Requirements: Write a continuation of the mailing-list post on Bayesian probability and the Schroedinger wave equation, picking up after its final sentence.

Quoted passage:
— begin —
From: Amara Graps (amara@amara.com)
Date: Wed Oct 04 2000 - 16:03:57 MDT
(Bringing this topic momentarily in from the back-burner.)
From: David Blenkinsop <blenl@sk.sympatico.ca>, Sat, 23 Sep 2000
>Amara Graps wrote:
>>
>> . . . If one adopts
>> a Bayesian approach to probability, then the Schroedinger wave
>> equation simply becomes a posterior probability describing
>> our incomplete information about the quantum system,
>> rather than wave functions that collapse in reality upon our
>> observation. It could clear up a lot of confusion.
>
>Just a minute, hold on there! As part of your discussion, you yourself
>mention the "amplitude squared" property of quantum waves, where the
>wave just *has* to be considered as have a steadily "rotating" complex
>vector amplitude. Now, it's my understanding that to get a normalized
>probability distribution for the location of the associated electron, or
>whatever, this really *does* involve squaring this complex amplitude, or
>it involves squaring the sum total of any such vectors as may be
>interfering in a given region of space. This is a situation quite unlike
>anything in regular probability theory, something quite different added
>in there, right?
— end —
Data lines:
— begin —
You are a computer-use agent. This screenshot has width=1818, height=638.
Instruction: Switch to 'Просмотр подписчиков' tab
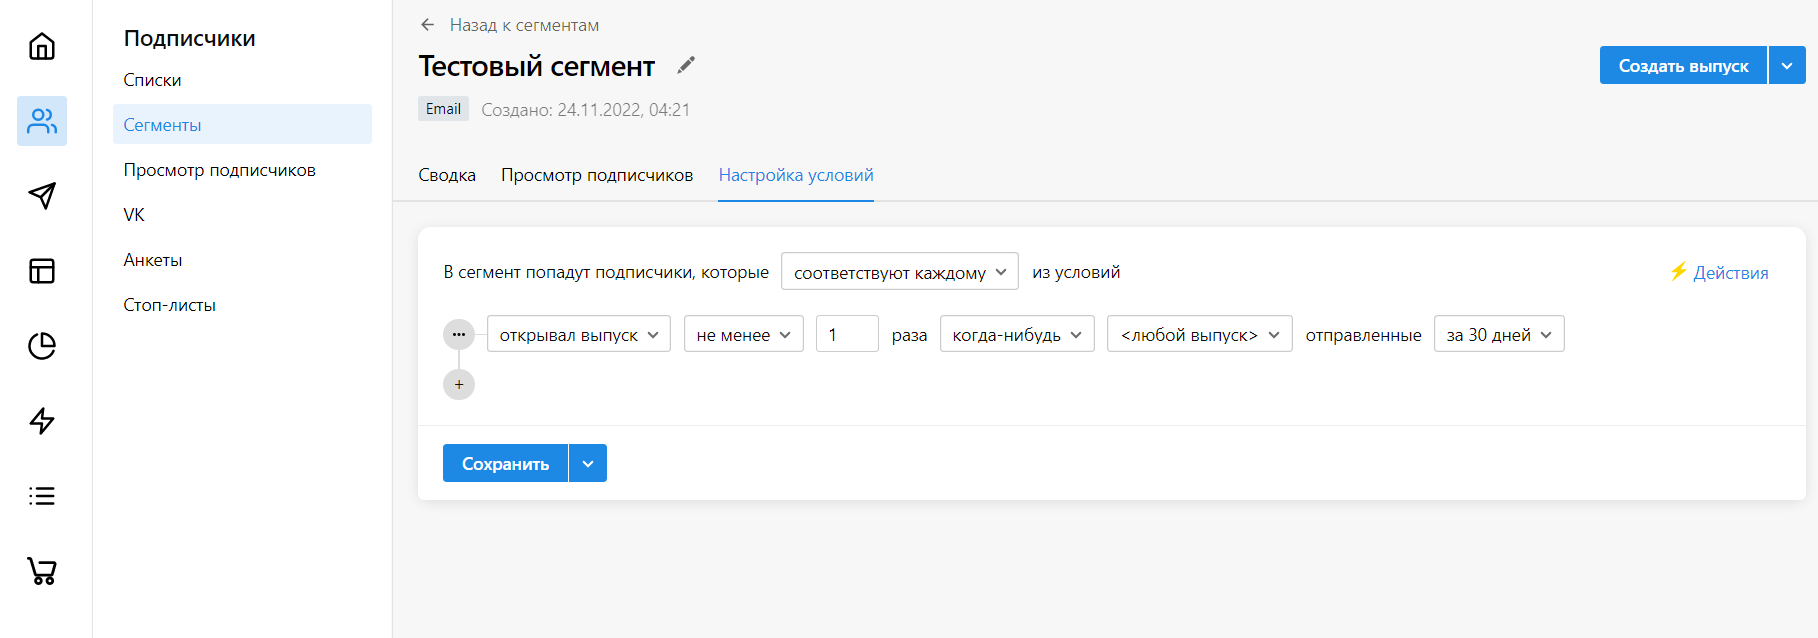(x=597, y=175)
— end —
Response to this exercise:
>
>Say you've got a single photon waveform, and say this wave is travelling
>through two slits in a single photon, double slit experiment. The
>probability of the photon hitting a screen is then a kind of
>interference pattern of high and low probabilities as you move across
>the screen. The waveform itself must then actually be a real, extended
>structure of *some* kind, it seems to me, since it directly governs the
>probability of finding the photon in the various bands of the
>interference pattern.
In this case, the Bayesian approach is that they are in both states
at once, as a function of the superposition principle, and we are
lacking more variables to describe the scenario. If we interpret the
amplitudes instead, as energies that we are measuring, then the amplitude
squared is the probability that, if we measure its energy, we shall
find the value corresponding to the nth state.
However, I see your confusion. I didn't describe at any length where
Bayes' Theorem applies in Caticha's work, and indeed, I don't see
Bayes theorem in his articles. I apologize for that. I know that
Caticha comes from a Bayes perspective because I met him and we
spoke at a conference on Bayes applications (MaxEnt'98), and I know
that his colleague at the conference, C. Rodriguez (see below), also
researches quantum probabilities from a Bayes perspective.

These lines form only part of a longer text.